Excerpted text »
The Second Global COVID-19 Summit showed that the world could come together around a global public good – ending the COVID-19 pandemic, and establishing a solidarity-based system to prevent, prepare for and respond to future health emergencies.
The display of unity by the Summit co-hosts – Belize, Germany, Indonesia, Senegal, and the United States, representing CARICOM, the G7, the G20 and the African Union – and the concrete commitments made by governments, the private sector and civil society, is further evidence of a reignited common purpose.
As Co-Chairs of the council of the ACT-Accelerator, a multi-partner group aimed at developing and facilitating equitable access to COVID-19 tools, we welcome this strong evidence of our shared determination to bring the pandemic to an end and prepare better to prevent and respond to the next health emergency.

Material provided »
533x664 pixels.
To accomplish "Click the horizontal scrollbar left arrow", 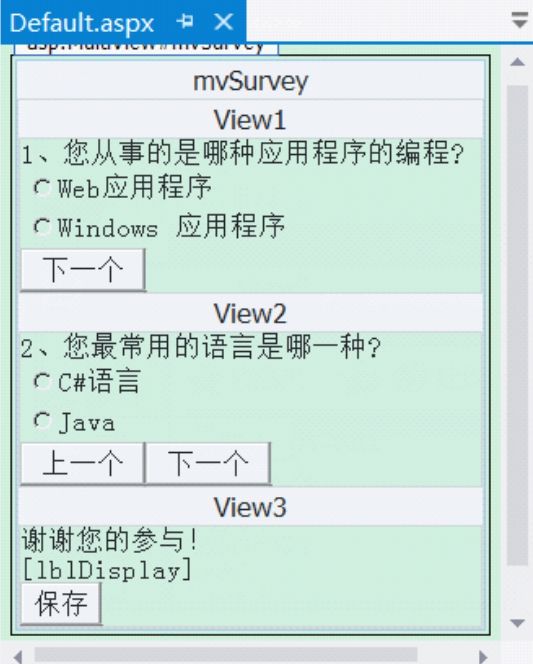I will tap(18, 657).
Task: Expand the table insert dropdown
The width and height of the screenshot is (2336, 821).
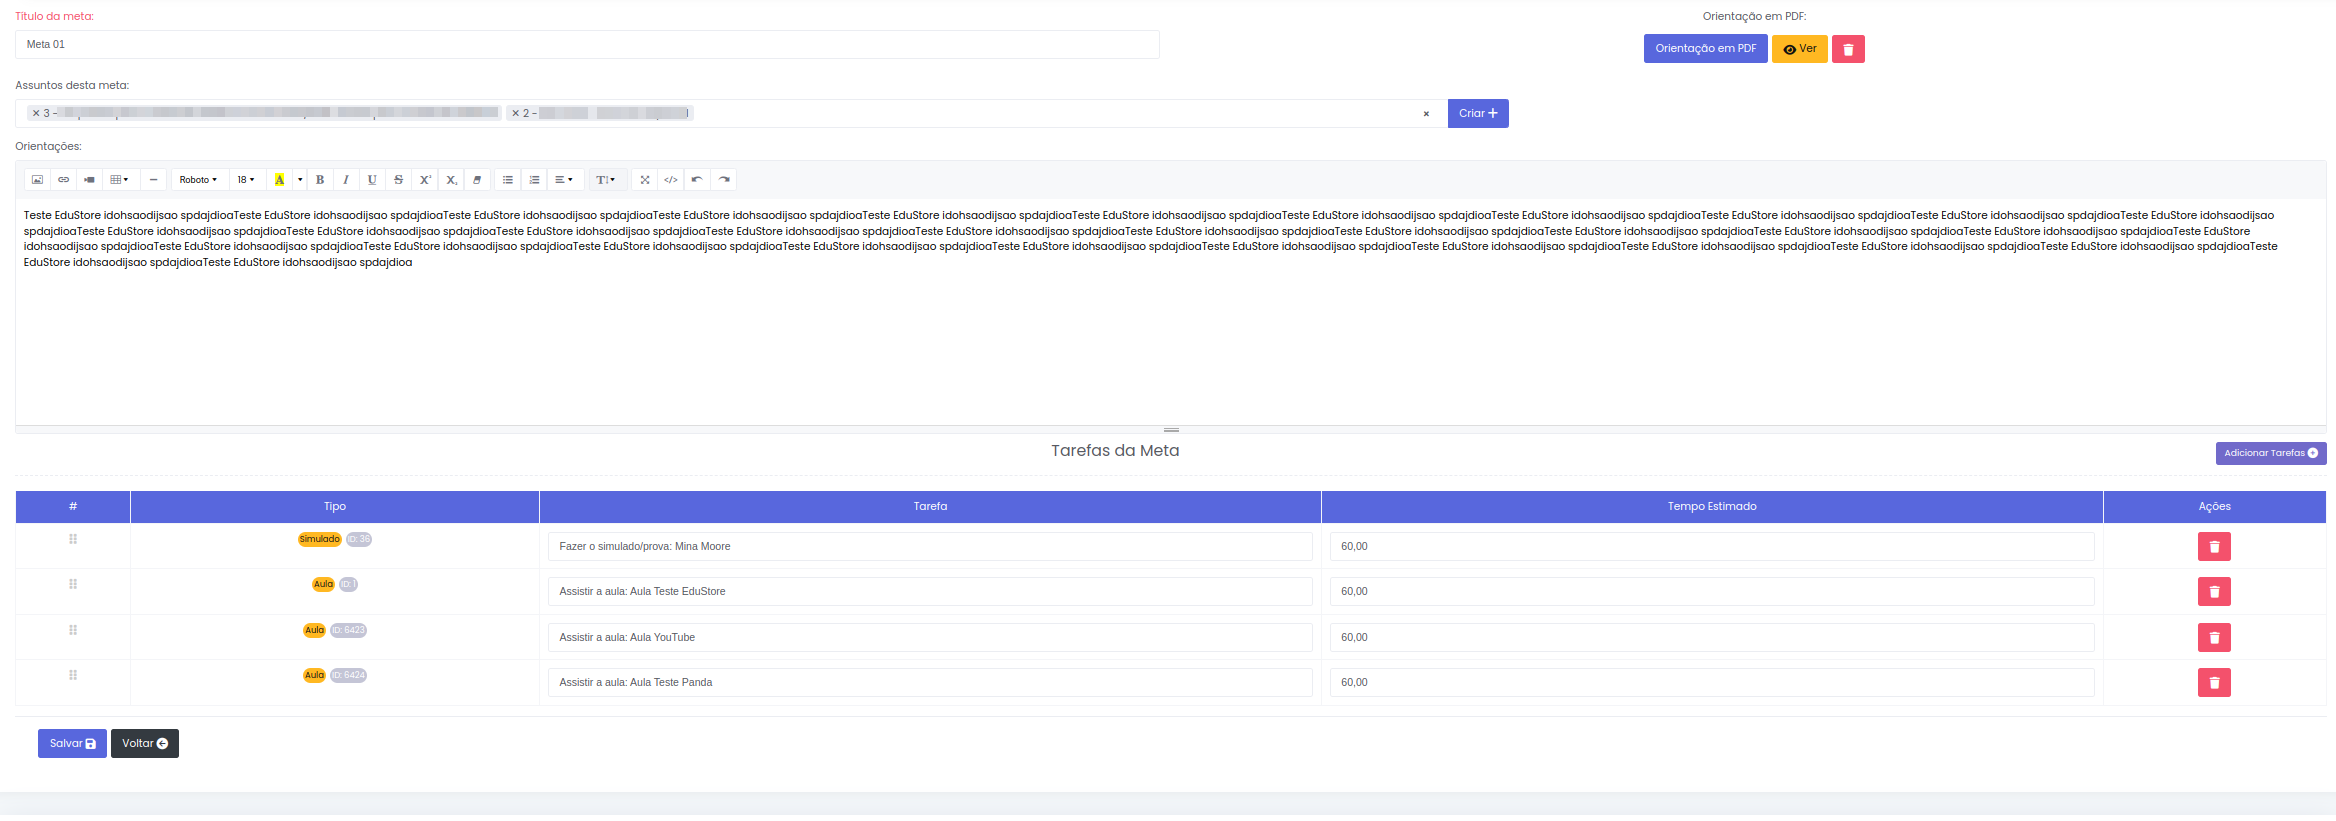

Required actions »
1 – Which countries co-hosted the Second Global COVID-19 Summit, according to the summit statement?
2 – Why do the Co-Chairs of the ACT-Accelerator council welcome the outcome of the Summit, as the summit statement explains it?
3 – Please transcribe the part of the summit statement between "As Co-Chairs of" and "next health emergency.", inclusive.

Written answers »
1 – Belize, Germany, Indonesia, Senegal, and the United States.

2 – They welcome it because it is strong evidence of a shared determination to bring the pandemic to an end. It also shows a determination to prepare better to prevent and respond to the next health emergency.

3 –
As Co-Chairs of the council of the ACT-Accelerator, a multi-partner group aimed at developing and facilitating equitable access to COVID-19 tools, we welcome this strong evidence of our shared determination to bring the pandemic to an end and prepare better to prevent and respond to the next health emergency.